A native specification (such as a classic GRAM RSL, or WS-GRAM RSL) can be passed to the provider using the *nativespec argument.
If the exit code of the job is not 0, the job is considered failed and execute will in turn fail. However some providers (notably GT2) provide no means of retrieving the job exit code. With such providers execute will always succeed no matter what the exit code of the job is.
task:transfer
task:transfer(*srcfile, *srcdir, *srchost, *destfile, *destdir, *desthost, *provider, *srcprovider, *destprovider, *thirdparty, *srcOffset, *length, *destOffset, *tcpBufferSize)

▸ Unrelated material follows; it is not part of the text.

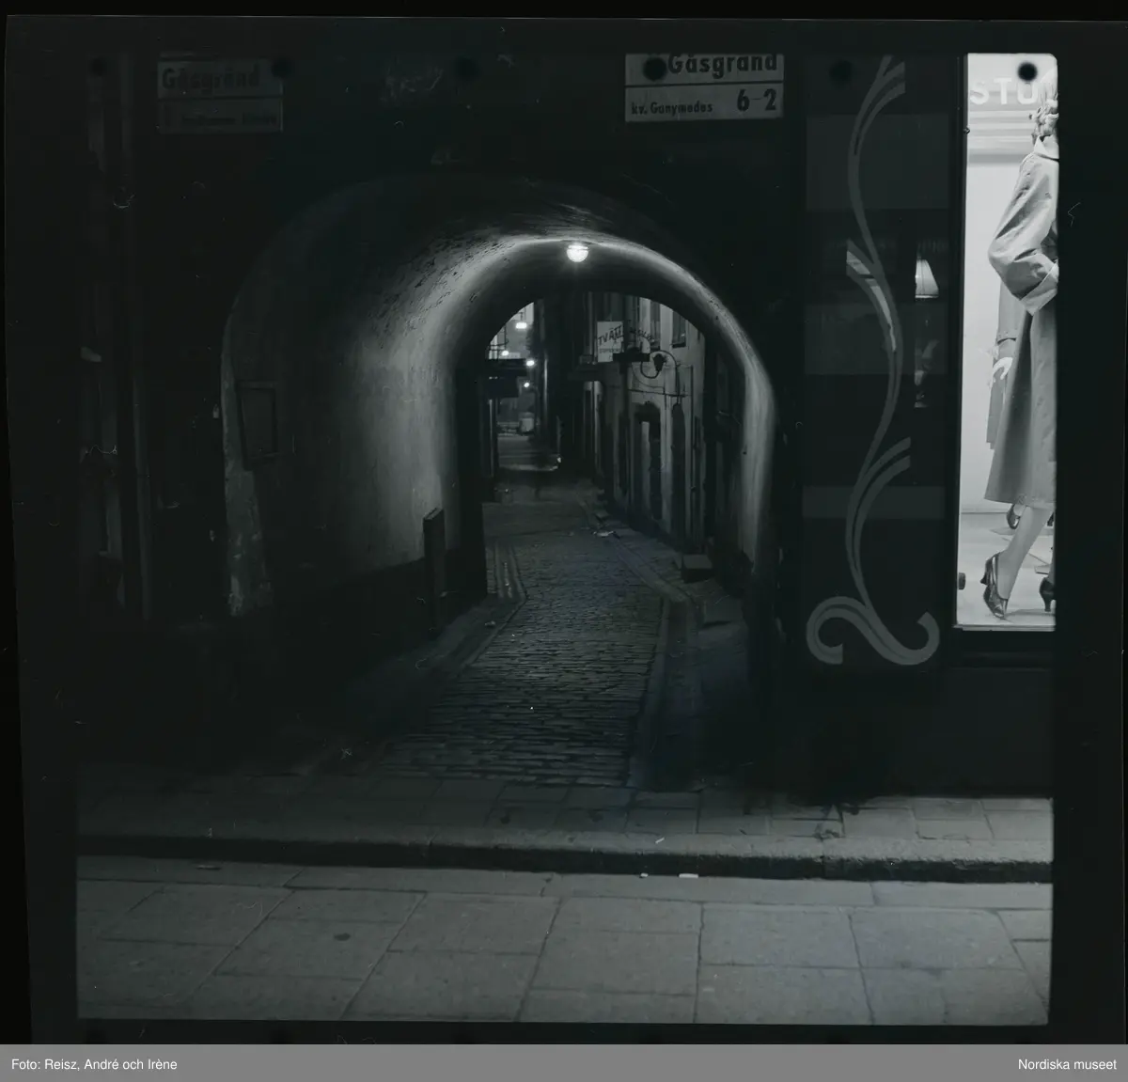Click the photo credit text 'Foto: Reisz, André och Irène'
Screen dimensions: 1128x1082
[94, 1064]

Transfers a file. The file can be transfered between the local machine and a remote machine, or between two remote machines. The name of the source file is specified by the *srcfile argument. If present, *destfile specifies the name of the target file, otherwise the source file name is used.

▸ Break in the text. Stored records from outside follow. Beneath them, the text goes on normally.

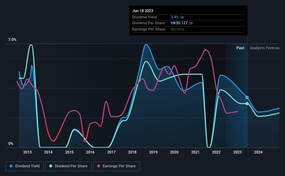Click the 7.0% y-axis label
The height and width of the screenshot is (176, 285).
coord(12,40)
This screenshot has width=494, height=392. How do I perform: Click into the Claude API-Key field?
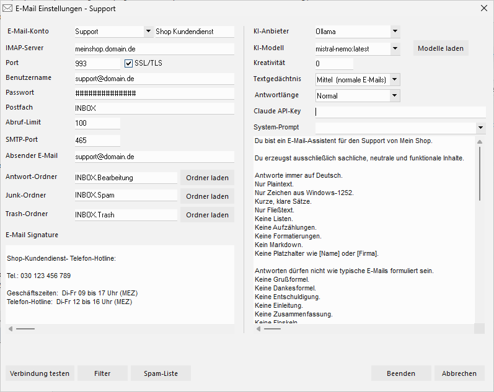point(400,112)
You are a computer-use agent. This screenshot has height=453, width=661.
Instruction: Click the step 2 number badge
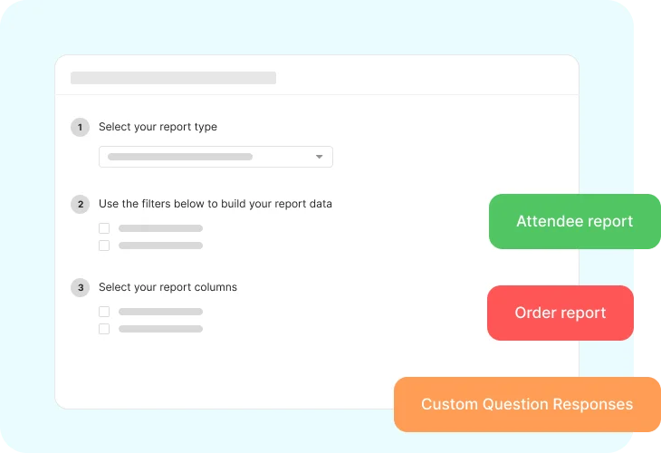tap(80, 205)
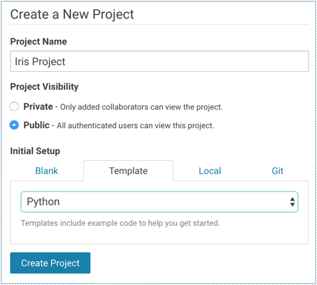Click the 'Initial Setup' section label
Screen dimensions: 317x285
35,151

The *srcdir argument indicates the directory on the source machine where the source file can be found. If the *srcdir argument is missing, the default directory will be assumed (provider dependent).

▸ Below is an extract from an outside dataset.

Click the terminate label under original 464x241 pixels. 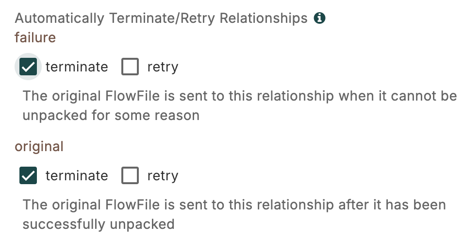coord(77,175)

The *destdir argument indicates the directory on the target machine where the file will be copied. If the *destdir argument is missing, the default directory will be assumed (provider dependent).
*Srchost and *desthost indicate the source and the target machines respectively, while the *provider argument can be used to force the scheduler to use a specific provider, or in the event a scheduler is not used. If the source and the destination use distinct providers, the *srcprovider and *destprovider arguments can be used.
The *thirdparty can be used to indicate that a direct transfer between two machines, none of which are the local host, is requested. At this time, only GridFTP supports third party transfers. By default, the Java CoG Kit Abstractions will use simulated third party transfers (routed through the local host) even if both the source and destination are different from the local host.
Partial transfers can be achieved using *srcOffset, *length, and *destOffset. Currently these are only supported with GridFTP 3rd party transfers.
The *tcpBufferSize can be used to set the buffer size used by TCP/IP connections initiated by the transfers for providers that support it. Currently this feature only works with 3rd party GridFTP transfers.
task:transferParams
task:transferParams(srchost, desthost, provider)
Can be used to load TCP buffer size information from a file and pass the parameters to transfer. The file containing the buffer size information is located in the etc directory and is named bdp.conf. It has the same format as the identically named file used by TGCP
Example:
transfer( srcfile="file.txt" srcdir="/home/me"transferParames( srchost="tg-gridftp.uc.teragrid.org" desthost="tg-gridftp.sdsc.teragrid.org" provider="gsiftp" ) )
task:file:list
task:file:list(dir, *host, *provider)
Returns a list of files in a directory specified by dir, on the *host machine. The *provider argument can be used to select a specific provider for the operation. *Provider defaults to the local provider.
task:file:remove
task:file:remove(name, *host, *provider)
Removes a file specified by name, on the *host machine. The *provider argument can be used to select a specific provider for the operation. *Provider defaults to the local provider.
task:file:exists
task:file:exists(name, *host, *provider)
Returns true if the file specified by name exists on the *host machine. The *provider argument can be used to select a specific provider for the operation. *Provider defaults to the local provider.
task:dir:make
task:dir:make(name, *host, *provider)
Creates a directory specified by name, on the *host machine. The *provider argument can be used to select a specific provider for the operation. *Provider defaults to the local provider.
task:dir:remove
task:dir:remove(name, *host, *provider)
Removes an empty directory.
task:file:isDirectory
task:file:isDirectory(name, host, provider)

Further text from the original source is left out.